━━━━━ Texto de la página

En el Centro de la ciudad la oferta sobrepasa a la demanda a primera vista. Claro que alguien me dijo una vez:
“Por algo hay tanto chuzo hermano, no crea que a ellos les va bien”
Aquí se cumple el dicho pregunte por lo que no vea. Hay de todo. El sector conocido como El Hueco ofrece todo tipo de precios y variedad de artículos.
La historia del nombre es que anteriormente los vendedores paisas recibían cordialmente a sus vecinos y les abrían un hueco para que montaran su puesto, pero ahora ya no hay ni un huequito para meter otro negocio. Y el espacio tiene el valor del oro.
El lustroso y suave tranvía
En la parte de abajo de la estación San Antonio del metro nace el recorrido del tranvía que gusanea entre las calles del Centro en dirección Oriente. Antes de subirme miro un vagón del primer ejemplar de 1921.
No hay nadie, el guarda me informa que “en diciembre no le cabía un alma a esto, ha sido la mejor forma de sensibilizar a la gente e informarla de este medio de transporte que tiene su historia”.

━━━━━━━━━━
━━━━━ Material proporcionado

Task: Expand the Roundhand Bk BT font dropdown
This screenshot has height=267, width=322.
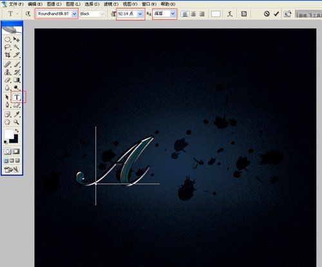Action: point(74,14)
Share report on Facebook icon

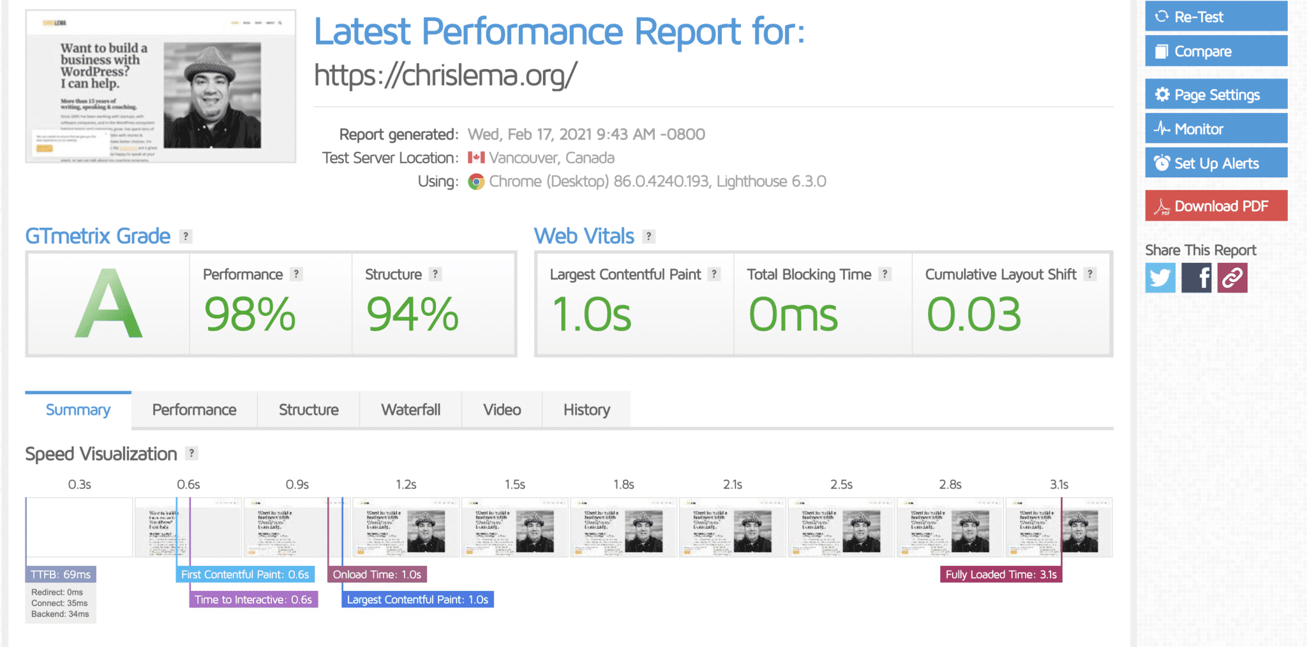[1196, 278]
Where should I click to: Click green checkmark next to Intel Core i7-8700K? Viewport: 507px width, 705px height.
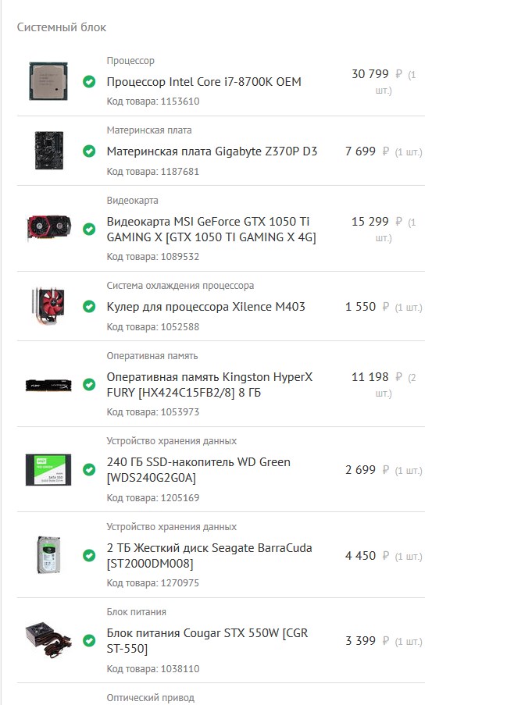tap(89, 81)
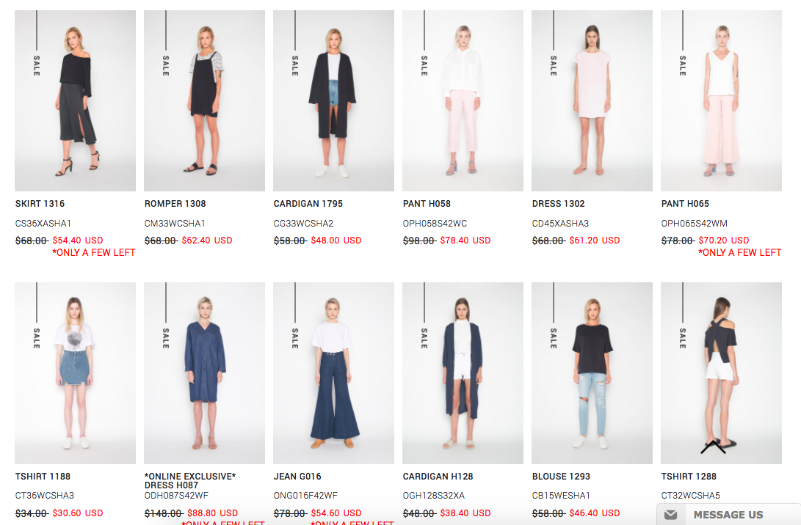
Task: View the PANT H065 product photo
Action: click(721, 101)
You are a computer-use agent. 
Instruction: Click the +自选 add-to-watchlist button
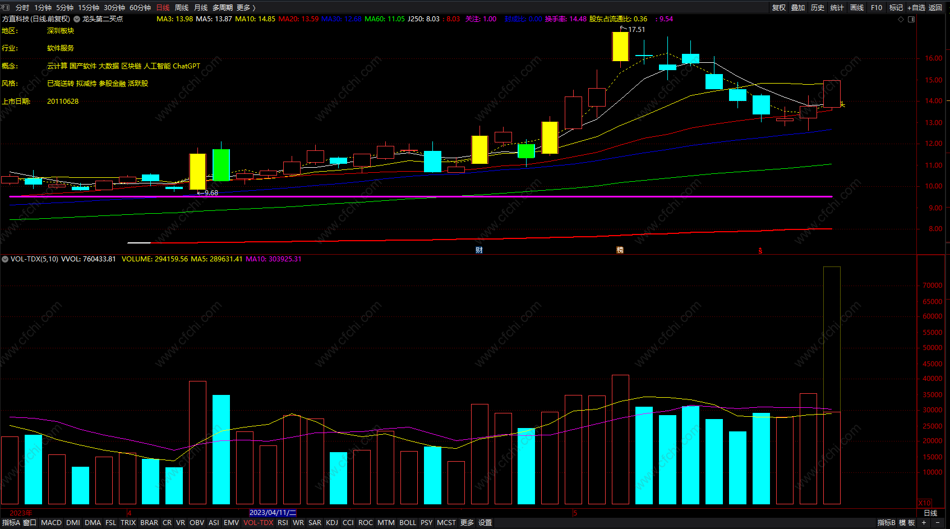(x=916, y=7)
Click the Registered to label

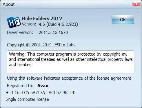click(20, 86)
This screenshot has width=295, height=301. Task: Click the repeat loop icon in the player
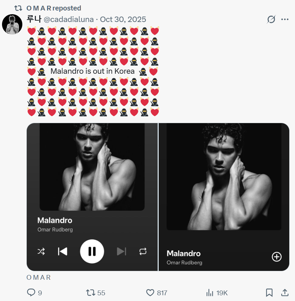coord(143,251)
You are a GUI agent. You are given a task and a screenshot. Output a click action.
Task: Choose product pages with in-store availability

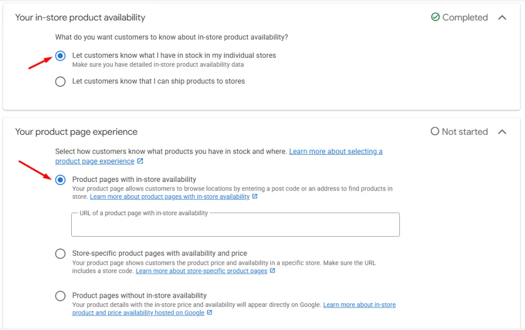(60, 180)
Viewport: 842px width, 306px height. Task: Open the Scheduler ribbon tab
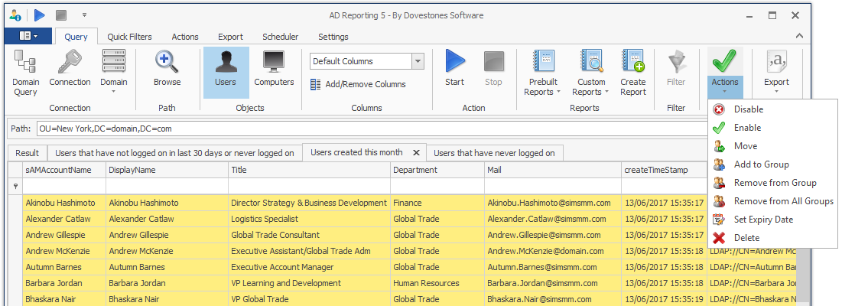click(x=280, y=37)
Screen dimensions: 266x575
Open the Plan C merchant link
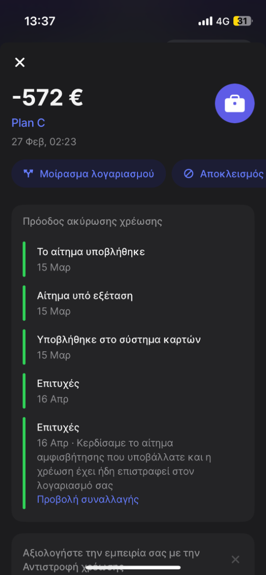[x=28, y=123]
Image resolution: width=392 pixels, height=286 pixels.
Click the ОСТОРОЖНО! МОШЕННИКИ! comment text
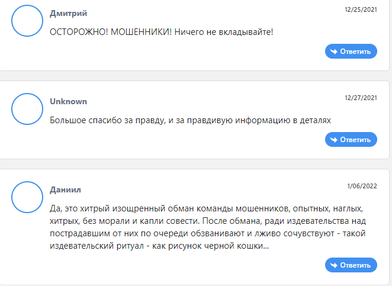coord(162,32)
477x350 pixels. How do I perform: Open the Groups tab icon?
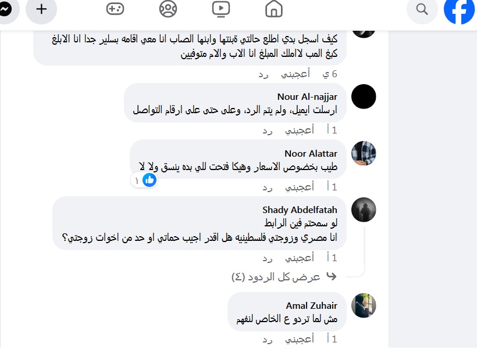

━━━━━━━━━━

**Enunciado 1**
Transcriba literalmente el pasaje del texto sobre el Centro de la ciudad que va desde "El lustroso y" hasta "ejemplar de 1921.".
**Enunciado 2**
Según el texto sobre el Centro de la ciudad, ¿en qué lugar nace el recorrido del tranvía?

**Respuesta 1**
El lustroso y suave tranvía
En la parte de abajo de la estación San Antonio del metro nace el recorrido del tranvía que gusanea entre las calles del Centro en dirección Oriente. Antes de subirme miro un vagón del primer ejemplar de 1921.

**Respuesta 2**
En la parte de abajo de la estación San Antonio del metro.